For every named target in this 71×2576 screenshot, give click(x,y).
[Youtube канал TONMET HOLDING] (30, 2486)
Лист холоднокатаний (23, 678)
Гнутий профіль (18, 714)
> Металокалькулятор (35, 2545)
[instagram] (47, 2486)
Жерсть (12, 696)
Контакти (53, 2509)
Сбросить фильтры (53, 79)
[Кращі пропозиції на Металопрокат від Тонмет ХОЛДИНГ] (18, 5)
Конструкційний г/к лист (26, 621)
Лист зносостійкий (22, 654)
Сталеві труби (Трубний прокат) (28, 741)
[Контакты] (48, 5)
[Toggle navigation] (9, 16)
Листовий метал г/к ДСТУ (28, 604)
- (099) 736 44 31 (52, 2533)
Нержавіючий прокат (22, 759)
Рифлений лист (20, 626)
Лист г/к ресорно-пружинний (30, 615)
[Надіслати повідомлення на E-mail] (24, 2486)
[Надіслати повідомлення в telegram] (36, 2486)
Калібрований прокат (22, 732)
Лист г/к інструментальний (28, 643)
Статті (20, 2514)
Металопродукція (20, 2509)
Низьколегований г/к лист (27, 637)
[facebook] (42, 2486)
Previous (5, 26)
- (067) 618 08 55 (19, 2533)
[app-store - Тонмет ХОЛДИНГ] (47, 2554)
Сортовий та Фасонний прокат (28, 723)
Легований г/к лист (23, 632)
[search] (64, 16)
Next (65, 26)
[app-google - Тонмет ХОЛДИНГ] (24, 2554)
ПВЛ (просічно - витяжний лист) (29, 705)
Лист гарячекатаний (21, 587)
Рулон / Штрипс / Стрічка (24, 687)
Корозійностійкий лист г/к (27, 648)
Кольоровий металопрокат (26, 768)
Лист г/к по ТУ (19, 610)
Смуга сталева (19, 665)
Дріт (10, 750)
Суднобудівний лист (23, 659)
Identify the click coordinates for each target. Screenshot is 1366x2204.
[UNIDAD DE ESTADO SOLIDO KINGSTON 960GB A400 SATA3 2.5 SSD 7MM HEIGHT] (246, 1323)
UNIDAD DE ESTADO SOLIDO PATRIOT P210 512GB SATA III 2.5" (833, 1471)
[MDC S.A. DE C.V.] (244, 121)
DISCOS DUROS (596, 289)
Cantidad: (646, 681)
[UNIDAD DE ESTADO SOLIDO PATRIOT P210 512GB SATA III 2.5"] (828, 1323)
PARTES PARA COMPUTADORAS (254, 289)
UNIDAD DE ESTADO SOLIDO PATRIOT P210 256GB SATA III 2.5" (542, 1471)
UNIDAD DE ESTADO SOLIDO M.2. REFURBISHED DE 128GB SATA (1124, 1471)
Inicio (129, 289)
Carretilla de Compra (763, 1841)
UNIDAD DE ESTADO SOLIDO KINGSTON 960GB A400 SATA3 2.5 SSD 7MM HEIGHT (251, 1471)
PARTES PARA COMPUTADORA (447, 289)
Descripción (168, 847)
+++
Copy, please, every line from the start of the entries down to the line that holds "Калібрований прокат (22, 732)", with both of those lines included and no others.

WRITTEN SOLUTION -
For every named target in this 71×2576 screenshot, give click(x,y).
[Youtube канал TONMET HOLDING] (30, 2486)
Лист холоднокатаний (23, 678)
Гнутий профіль (18, 714)
> Металокалькулятор (35, 2545)
[instagram] (47, 2486)
Жерсть (12, 696)
Контакти (53, 2509)
Сбросить фильтры (53, 79)
[Кращі пропозиції на Металопрокат від Тонмет ХОЛДИНГ] (18, 5)
Конструкційний г/к лист (26, 621)
Лист зносостійкий (22, 654)
Сталеві труби (Трубний прокат) (28, 741)
[Контакты] (48, 5)
[Toggle navigation] (9, 16)
Листовий метал г/к ДСТУ (28, 604)
- (099) 736 44 31 (52, 2533)
Нержавіючий прокат (22, 759)
Рифлений лист (20, 626)
Лист г/к ресорно-пружинний (30, 615)
[Надіслати повідомлення на E-mail] (24, 2486)
[Надіслати повідомлення в telegram] (36, 2486)
Калібрований прокат (22, 732)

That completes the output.